Problem to work on
Count the lines below containing "Marine". Number only.

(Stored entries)

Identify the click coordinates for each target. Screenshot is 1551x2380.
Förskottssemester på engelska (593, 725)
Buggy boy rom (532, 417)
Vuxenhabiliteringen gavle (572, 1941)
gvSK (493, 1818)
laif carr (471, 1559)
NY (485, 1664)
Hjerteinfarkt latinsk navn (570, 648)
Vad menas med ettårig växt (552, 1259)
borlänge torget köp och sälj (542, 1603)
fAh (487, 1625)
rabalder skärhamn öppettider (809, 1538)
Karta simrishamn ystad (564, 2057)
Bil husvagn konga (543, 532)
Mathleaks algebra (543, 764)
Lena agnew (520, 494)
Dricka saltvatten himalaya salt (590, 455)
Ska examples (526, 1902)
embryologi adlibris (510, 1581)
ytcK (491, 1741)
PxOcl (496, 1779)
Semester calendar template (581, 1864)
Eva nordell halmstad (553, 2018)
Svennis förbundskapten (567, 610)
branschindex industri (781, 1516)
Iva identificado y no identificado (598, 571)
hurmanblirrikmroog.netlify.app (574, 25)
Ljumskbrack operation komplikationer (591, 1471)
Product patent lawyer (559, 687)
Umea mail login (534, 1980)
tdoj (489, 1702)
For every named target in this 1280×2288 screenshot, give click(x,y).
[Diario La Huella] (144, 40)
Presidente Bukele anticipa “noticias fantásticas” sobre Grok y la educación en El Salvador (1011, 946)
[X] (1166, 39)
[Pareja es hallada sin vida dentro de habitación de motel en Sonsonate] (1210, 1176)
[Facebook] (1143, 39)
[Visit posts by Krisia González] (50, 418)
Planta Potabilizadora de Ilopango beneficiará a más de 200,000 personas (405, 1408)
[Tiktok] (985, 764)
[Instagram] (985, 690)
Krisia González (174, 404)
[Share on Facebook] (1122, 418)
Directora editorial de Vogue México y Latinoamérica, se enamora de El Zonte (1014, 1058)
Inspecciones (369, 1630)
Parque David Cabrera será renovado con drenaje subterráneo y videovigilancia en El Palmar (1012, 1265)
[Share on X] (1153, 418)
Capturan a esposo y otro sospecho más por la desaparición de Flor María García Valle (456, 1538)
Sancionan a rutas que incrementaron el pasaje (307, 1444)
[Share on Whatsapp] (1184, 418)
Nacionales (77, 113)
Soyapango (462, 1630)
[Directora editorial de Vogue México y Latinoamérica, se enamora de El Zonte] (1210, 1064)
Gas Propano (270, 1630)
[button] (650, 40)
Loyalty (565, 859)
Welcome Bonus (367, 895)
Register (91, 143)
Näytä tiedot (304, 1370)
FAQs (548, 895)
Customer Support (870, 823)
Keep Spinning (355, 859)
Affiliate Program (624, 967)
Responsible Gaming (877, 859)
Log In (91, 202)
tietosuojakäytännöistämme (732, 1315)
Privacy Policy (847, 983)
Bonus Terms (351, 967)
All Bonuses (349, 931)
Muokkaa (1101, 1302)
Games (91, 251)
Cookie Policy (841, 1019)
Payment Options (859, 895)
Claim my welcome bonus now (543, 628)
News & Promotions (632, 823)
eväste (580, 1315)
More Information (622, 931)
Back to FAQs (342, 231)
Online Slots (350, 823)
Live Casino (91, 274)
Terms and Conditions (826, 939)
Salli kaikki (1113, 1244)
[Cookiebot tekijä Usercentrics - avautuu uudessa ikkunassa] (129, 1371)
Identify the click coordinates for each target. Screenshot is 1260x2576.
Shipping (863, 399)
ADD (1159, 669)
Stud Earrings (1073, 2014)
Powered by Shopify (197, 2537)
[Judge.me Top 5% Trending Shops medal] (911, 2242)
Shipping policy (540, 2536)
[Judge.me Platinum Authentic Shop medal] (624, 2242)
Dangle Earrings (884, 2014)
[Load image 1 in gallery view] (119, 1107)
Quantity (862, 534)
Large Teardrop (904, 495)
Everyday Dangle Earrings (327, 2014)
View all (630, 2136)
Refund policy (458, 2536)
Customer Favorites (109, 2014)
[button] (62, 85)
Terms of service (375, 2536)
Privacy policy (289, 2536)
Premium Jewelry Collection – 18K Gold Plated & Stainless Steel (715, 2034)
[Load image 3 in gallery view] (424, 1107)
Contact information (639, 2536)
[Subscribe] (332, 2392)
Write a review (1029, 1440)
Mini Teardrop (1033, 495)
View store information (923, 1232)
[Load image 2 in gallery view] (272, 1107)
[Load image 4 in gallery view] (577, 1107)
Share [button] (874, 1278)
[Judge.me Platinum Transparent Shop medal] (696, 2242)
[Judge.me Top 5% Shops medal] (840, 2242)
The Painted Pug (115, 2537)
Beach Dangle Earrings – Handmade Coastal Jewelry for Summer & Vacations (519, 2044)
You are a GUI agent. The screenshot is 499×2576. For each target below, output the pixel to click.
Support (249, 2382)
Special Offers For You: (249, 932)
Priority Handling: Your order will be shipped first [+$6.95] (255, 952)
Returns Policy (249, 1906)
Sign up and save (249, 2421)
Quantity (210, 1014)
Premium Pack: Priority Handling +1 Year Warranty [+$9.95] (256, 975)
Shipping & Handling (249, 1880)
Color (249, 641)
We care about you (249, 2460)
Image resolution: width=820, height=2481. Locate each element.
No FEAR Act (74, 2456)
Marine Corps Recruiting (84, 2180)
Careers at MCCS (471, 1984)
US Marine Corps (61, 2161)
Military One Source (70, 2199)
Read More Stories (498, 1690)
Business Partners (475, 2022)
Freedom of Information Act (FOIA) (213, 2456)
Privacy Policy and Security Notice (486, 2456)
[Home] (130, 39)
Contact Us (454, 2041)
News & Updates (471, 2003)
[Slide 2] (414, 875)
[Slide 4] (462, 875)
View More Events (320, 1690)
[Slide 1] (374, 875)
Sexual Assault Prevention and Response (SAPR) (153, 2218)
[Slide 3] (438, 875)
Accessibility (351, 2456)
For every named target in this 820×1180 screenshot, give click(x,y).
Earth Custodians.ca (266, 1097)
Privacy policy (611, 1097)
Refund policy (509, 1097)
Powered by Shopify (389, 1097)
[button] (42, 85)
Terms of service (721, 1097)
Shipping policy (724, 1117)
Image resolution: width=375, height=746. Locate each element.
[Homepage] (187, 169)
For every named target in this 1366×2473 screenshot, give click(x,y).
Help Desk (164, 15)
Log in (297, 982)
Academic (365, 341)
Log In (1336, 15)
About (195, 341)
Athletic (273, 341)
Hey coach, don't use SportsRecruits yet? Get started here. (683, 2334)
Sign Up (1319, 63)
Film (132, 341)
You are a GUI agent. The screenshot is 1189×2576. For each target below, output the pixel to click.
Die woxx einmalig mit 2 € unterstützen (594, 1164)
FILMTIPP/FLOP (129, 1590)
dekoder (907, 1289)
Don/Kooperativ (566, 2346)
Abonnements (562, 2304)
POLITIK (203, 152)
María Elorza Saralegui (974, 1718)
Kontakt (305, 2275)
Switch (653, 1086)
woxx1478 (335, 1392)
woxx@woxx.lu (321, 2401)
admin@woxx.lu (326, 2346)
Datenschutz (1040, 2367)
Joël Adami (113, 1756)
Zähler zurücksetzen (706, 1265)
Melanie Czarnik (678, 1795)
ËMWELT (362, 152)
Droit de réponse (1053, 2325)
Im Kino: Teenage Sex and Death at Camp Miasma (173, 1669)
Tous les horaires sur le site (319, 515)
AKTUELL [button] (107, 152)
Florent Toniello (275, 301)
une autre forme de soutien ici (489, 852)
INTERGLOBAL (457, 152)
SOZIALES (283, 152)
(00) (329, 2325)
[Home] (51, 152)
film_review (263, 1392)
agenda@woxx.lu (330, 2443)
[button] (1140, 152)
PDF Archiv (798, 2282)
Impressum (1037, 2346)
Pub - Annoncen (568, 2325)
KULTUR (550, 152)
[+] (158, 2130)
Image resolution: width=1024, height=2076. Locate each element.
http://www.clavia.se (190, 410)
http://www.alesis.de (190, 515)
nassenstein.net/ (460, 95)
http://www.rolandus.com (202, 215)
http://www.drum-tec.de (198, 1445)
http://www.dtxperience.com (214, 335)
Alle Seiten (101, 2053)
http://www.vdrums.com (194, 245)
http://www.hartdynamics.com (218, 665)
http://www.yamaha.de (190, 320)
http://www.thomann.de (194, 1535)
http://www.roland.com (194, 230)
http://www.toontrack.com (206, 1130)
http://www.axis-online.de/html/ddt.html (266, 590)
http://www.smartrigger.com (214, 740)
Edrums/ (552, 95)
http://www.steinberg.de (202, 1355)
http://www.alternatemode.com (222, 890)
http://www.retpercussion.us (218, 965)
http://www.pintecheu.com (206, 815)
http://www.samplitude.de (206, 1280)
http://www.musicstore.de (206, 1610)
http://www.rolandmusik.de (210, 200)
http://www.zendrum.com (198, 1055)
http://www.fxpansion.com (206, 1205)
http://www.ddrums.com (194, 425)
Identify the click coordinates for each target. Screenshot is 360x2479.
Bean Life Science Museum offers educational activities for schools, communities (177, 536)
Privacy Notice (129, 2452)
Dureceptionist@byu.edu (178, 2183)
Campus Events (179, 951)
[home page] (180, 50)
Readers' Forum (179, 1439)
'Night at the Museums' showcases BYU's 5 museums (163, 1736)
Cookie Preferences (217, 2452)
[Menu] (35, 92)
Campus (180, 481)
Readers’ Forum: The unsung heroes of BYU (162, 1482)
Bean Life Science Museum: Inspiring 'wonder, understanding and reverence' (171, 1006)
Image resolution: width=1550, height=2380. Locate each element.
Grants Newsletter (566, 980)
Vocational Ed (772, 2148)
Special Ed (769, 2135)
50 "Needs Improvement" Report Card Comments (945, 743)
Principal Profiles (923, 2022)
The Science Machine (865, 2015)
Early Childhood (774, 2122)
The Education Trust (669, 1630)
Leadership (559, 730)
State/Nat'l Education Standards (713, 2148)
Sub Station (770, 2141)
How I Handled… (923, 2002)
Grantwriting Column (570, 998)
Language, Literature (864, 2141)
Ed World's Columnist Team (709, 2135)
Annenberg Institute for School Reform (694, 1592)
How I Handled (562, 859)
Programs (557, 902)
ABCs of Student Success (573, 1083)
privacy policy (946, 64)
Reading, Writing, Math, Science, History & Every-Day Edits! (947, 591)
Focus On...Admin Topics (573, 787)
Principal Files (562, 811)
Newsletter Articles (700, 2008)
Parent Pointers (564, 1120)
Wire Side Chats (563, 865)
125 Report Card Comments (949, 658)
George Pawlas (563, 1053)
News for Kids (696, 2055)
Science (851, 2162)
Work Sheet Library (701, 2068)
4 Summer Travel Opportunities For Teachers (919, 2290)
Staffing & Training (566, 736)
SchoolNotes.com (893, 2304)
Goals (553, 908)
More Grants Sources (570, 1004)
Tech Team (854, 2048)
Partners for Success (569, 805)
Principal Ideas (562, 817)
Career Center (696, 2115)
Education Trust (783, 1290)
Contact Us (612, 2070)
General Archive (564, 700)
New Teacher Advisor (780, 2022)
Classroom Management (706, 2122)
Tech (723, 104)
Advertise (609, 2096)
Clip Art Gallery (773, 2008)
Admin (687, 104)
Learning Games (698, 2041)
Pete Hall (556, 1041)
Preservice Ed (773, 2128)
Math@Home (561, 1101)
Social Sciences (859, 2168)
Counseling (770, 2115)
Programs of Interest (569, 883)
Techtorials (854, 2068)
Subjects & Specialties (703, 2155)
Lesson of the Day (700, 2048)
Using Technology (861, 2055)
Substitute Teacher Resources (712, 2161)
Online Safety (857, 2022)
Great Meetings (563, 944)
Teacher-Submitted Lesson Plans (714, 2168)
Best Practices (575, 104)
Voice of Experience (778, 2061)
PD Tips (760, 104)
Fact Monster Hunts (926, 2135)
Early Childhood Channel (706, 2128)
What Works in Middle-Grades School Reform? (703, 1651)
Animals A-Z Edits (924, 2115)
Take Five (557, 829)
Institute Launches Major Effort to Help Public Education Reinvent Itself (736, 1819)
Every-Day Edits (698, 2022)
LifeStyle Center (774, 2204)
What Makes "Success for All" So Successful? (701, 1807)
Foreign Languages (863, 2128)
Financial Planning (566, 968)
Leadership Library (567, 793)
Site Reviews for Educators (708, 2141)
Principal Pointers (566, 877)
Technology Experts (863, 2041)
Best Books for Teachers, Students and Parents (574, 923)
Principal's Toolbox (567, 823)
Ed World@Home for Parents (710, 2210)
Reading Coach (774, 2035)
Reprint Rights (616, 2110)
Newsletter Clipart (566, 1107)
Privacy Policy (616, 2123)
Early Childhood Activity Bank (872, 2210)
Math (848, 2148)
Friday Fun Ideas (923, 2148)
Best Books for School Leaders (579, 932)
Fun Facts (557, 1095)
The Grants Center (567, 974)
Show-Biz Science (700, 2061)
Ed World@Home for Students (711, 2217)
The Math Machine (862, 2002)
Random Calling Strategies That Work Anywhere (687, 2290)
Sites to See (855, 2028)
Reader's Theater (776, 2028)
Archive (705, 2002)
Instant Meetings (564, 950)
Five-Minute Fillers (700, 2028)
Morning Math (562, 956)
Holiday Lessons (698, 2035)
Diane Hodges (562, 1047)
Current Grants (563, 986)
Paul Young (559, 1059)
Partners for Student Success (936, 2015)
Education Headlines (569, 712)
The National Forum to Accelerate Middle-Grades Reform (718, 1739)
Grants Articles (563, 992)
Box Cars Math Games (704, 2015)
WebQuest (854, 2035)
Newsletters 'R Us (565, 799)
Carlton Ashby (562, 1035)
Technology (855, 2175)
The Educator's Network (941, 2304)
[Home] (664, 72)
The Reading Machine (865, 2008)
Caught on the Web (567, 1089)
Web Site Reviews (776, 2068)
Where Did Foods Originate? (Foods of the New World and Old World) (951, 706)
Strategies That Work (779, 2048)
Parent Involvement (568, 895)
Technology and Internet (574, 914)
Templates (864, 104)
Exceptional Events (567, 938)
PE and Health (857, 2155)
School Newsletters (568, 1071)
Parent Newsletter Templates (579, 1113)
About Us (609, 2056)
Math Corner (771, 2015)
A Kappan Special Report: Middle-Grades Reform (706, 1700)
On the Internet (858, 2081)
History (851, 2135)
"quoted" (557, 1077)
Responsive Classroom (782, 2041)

Result for this exercise
2